**ASSIGNMENT**
Set down each of the records below exactly as it reads. No pictures go into the copy.

Stored entries:
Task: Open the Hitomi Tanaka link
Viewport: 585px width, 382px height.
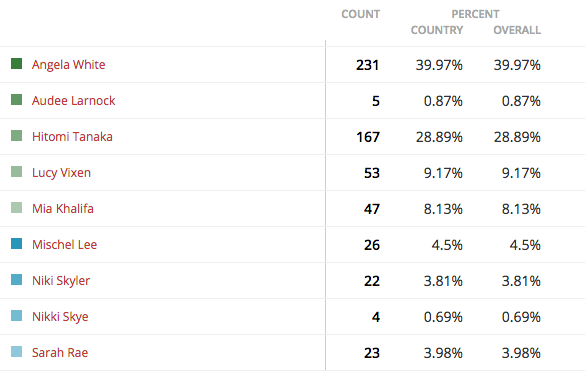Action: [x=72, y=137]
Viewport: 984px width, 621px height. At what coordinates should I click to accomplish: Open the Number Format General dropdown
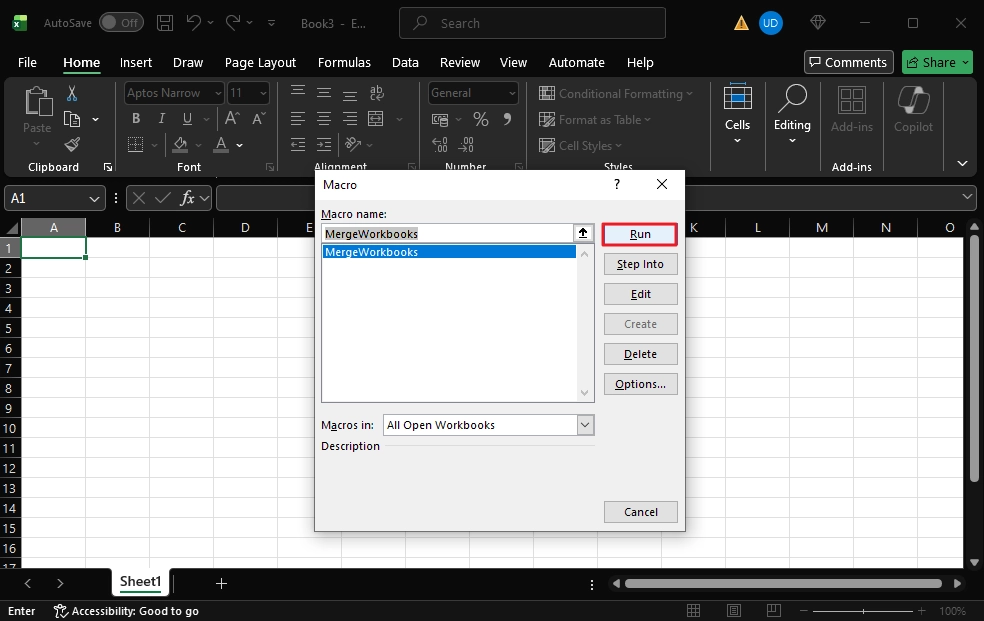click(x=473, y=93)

**REPLY**
Task: Open the Hitomi Tanaka link
Viewport: 585px width, 382px height.
Action: [x=72, y=137]
Viewport: 984px width, 621px height. At what coordinates should I click to accomplish: Open the Number Format General dropdown
click(x=473, y=93)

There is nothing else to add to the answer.